*** Opening of EXTRACTED MATERIAL ***

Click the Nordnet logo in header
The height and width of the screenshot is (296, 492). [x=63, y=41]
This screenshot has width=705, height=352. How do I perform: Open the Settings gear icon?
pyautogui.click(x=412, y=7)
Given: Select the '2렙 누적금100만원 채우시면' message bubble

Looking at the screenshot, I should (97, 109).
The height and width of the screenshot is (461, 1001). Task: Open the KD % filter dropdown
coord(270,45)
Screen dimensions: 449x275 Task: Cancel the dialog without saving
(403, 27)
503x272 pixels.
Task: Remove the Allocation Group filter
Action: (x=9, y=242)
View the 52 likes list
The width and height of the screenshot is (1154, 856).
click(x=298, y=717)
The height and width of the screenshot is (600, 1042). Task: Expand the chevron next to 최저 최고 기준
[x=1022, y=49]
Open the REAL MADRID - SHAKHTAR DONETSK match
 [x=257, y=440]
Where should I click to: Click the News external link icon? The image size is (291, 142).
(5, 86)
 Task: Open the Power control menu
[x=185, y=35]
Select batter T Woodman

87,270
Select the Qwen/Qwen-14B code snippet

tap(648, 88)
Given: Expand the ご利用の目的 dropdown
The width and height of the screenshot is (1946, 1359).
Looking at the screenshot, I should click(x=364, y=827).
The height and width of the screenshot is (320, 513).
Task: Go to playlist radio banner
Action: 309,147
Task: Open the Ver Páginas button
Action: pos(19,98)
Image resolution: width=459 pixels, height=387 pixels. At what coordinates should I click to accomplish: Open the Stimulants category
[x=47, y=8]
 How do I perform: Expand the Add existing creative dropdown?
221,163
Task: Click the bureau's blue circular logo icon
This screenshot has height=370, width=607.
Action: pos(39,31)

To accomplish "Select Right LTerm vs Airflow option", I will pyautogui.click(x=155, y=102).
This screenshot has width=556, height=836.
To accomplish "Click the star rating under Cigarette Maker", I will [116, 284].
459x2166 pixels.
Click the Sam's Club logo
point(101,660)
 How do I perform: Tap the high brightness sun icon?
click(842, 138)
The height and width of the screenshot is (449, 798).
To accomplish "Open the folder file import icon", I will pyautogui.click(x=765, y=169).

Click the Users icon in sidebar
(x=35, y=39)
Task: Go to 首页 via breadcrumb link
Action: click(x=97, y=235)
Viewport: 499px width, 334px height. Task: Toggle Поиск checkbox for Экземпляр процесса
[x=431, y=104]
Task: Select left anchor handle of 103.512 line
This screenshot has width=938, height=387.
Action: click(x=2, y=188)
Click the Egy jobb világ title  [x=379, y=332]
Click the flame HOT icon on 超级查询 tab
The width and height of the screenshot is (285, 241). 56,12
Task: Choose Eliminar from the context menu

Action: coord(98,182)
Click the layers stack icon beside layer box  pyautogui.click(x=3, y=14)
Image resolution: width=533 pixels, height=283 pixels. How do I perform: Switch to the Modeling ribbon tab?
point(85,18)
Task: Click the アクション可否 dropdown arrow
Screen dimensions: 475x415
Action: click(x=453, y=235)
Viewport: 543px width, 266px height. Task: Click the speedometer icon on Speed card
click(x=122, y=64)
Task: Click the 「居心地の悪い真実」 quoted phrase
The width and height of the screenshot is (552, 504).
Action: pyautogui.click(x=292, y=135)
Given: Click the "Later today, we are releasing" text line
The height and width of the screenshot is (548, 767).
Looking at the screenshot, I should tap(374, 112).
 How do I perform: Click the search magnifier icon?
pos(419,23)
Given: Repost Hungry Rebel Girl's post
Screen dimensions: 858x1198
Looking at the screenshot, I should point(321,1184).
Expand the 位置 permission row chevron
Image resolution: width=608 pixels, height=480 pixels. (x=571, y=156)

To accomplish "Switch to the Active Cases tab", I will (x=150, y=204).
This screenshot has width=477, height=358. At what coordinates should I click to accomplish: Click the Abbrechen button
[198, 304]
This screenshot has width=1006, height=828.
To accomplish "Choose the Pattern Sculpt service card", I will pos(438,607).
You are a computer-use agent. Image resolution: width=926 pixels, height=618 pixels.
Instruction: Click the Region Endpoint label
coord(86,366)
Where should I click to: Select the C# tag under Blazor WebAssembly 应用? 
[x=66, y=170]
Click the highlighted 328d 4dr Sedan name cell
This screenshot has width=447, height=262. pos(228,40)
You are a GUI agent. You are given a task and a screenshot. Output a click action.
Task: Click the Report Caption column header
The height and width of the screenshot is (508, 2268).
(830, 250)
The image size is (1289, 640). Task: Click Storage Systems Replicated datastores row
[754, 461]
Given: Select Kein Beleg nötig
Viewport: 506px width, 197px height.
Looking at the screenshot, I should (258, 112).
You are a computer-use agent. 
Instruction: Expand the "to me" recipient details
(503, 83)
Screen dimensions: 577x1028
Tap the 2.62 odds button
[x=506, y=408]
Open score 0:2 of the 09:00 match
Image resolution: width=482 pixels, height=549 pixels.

*** Close of EXTRACTED MATERIAL ***

WHAT THE TASK ASKS: Each entry, from start to finish, must be restated exactly.

OUTPUT OF THE EXERCISE:
Click the Nordnet logo in header
The height and width of the screenshot is (296, 492). [x=63, y=41]
This screenshot has width=705, height=352. How do I perform: Open the Settings gear icon?
pyautogui.click(x=412, y=7)
Given: Select the '2렙 누적금100만원 채우시면' message bubble

Looking at the screenshot, I should (97, 109).
The height and width of the screenshot is (461, 1001). Task: Open the KD % filter dropdown
coord(270,45)
Screen dimensions: 449x275 Task: Cancel the dialog without saving
(403, 27)
503x272 pixels.
Task: Remove the Allocation Group filter
Action: (x=9, y=242)
View the 52 likes list
The width and height of the screenshot is (1154, 856).
click(x=298, y=717)
The height and width of the screenshot is (600, 1042). Task: Expand the chevron next to 최저 최고 기준
[x=1022, y=49]
Open the REAL MADRID - SHAKHTAR DONETSK match
 [x=257, y=440]
Where should I click to: Click the News external link icon? The image size is (291, 142).
(5, 86)
 Task: Open the Power control menu
[x=185, y=35]
Select batter T Woodman

87,270
Select the Qwen/Qwen-14B code snippet

tap(648, 88)
Given: Expand the ご利用の目的 dropdown
The width and height of the screenshot is (1946, 1359).
Looking at the screenshot, I should click(x=364, y=827).
The height and width of the screenshot is (320, 513).
Task: Go to playlist radio banner
Action: 309,147
Task: Open the Ver Páginas button
Action: pos(19,98)
Image resolution: width=459 pixels, height=387 pixels. At what coordinates should I click to accomplish: Open the Stimulants category
[x=47, y=8]
 How do I perform: Expand the Add existing creative dropdown?
221,163
Task: Click the bureau's blue circular logo icon
This screenshot has height=370, width=607.
Action: pos(39,31)

To accomplish "Select Right LTerm vs Airflow option", I will pyautogui.click(x=155, y=102).
This screenshot has width=556, height=836.
To accomplish "Click the star rating under Cigarette Maker", I will [116, 284].
459x2166 pixels.
Click the Sam's Club logo
point(101,660)
 How do I perform: Tap the high brightness sun icon?
click(842, 138)
The height and width of the screenshot is (449, 798).
To accomplish "Open the folder file import icon", I will pyautogui.click(x=765, y=169).

Click the Users icon in sidebar
(x=35, y=39)
Task: Go to 首页 via breadcrumb link
Action: click(x=97, y=235)
Viewport: 499px width, 334px height. Task: Toggle Поиск checkbox for Экземпляр процесса
[x=431, y=104]
Task: Select left anchor handle of 103.512 line
This screenshot has width=938, height=387.
Action: click(x=2, y=188)
Click the Egy jobb világ title  [x=379, y=332]
Click the flame HOT icon on 超级查询 tab
The width and height of the screenshot is (285, 241). 56,12
Task: Choose Eliminar from the context menu

Action: coord(98,182)
Click the layers stack icon beside layer box  pyautogui.click(x=3, y=14)
Image resolution: width=533 pixels, height=283 pixels. How do I perform: Switch to the Modeling ribbon tab?
point(85,18)
Task: Click the アクション可否 dropdown arrow
Screen dimensions: 475x415
Action: click(x=453, y=235)
Viewport: 543px width, 266px height. Task: Click the speedometer icon on Speed card
click(x=122, y=64)
Task: Click the 「居心地の悪い真実」 quoted phrase
The width and height of the screenshot is (552, 504).
Action: pyautogui.click(x=292, y=135)
Given: Click the "Later today, we are releasing" text line
The height and width of the screenshot is (548, 767).
Looking at the screenshot, I should tap(374, 112).
 How do I perform: Click the search magnifier icon?
pos(419,23)
Given: Repost Hungry Rebel Girl's post
Screen dimensions: 858x1198
Looking at the screenshot, I should point(321,1184).
Expand the 位置 permission row chevron
Image resolution: width=608 pixels, height=480 pixels. (x=571, y=156)

To accomplish "Switch to the Active Cases tab", I will (x=150, y=204).
This screenshot has width=477, height=358. At what coordinates should I click to accomplish: Click the Abbrechen button
[198, 304]
This screenshot has width=1006, height=828.
To accomplish "Choose the Pattern Sculpt service card", I will pos(438,607).
You are a computer-use agent. Image resolution: width=926 pixels, height=618 pixels.
Instruction: Click the Region Endpoint label
coord(86,366)
Where should I click to: Select the C# tag under Blazor WebAssembly 应用? 
[x=66, y=170]
Click the highlighted 328d 4dr Sedan name cell
This screenshot has width=447, height=262. pos(228,40)
You are a GUI agent. You are given a task and a screenshot. Output a click action.
Task: Click the Report Caption column header
The height and width of the screenshot is (508, 2268).
(830, 250)
The image size is (1289, 640). Task: Click Storage Systems Replicated datastores row
[754, 461]
Given: Select Kein Beleg nötig
Viewport: 506px width, 197px height.
Looking at the screenshot, I should (258, 112).
You are a computer-use agent. 
Instruction: Expand the "to me" recipient details
(503, 83)
Screen dimensions: 577x1028
Tap the 2.62 odds button
[x=506, y=408]
Open score 0:2 of the 09:00 match
Image resolution: width=482 pixels, height=549 pixels.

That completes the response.